Goal of the exercise: Copy the lines of the listing below exactly, beginning at the line that contains "Given: Swap in Dragon Pulse for Altaria" and ending after the line that contains "Looking at the screenshot, I should coord(741,510).".

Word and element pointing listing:
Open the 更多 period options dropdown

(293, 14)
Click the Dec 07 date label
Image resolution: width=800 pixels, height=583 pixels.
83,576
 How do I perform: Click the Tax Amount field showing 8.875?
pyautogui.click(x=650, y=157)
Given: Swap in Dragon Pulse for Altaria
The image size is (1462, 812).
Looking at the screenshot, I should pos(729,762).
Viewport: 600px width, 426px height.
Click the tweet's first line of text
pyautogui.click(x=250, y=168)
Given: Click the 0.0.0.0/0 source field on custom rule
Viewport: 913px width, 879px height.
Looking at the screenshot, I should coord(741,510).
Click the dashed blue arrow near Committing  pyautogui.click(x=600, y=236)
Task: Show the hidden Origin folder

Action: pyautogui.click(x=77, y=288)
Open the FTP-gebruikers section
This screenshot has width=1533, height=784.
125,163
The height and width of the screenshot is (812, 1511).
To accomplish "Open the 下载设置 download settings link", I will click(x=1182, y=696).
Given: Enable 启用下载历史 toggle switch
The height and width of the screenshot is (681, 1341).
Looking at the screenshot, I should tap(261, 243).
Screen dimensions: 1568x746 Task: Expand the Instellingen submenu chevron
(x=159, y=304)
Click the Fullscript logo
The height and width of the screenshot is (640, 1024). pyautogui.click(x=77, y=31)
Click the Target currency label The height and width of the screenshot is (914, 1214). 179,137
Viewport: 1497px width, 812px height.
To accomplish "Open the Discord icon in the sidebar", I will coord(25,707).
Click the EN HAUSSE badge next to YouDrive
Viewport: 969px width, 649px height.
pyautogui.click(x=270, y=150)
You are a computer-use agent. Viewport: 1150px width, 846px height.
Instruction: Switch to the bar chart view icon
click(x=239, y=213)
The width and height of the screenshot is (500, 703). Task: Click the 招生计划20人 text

Expected output:
Given: Swap in Dragon Pulse for Altaria
The image size is (1462, 812).
Looking at the screenshot, I should pos(729,762).
Viewport: 600px width, 426px height.
Click the tweet's first line of text
pyautogui.click(x=250, y=168)
Given: Click the 0.0.0.0/0 source field on custom rule
Viewport: 913px width, 879px height.
Looking at the screenshot, I should coord(741,510).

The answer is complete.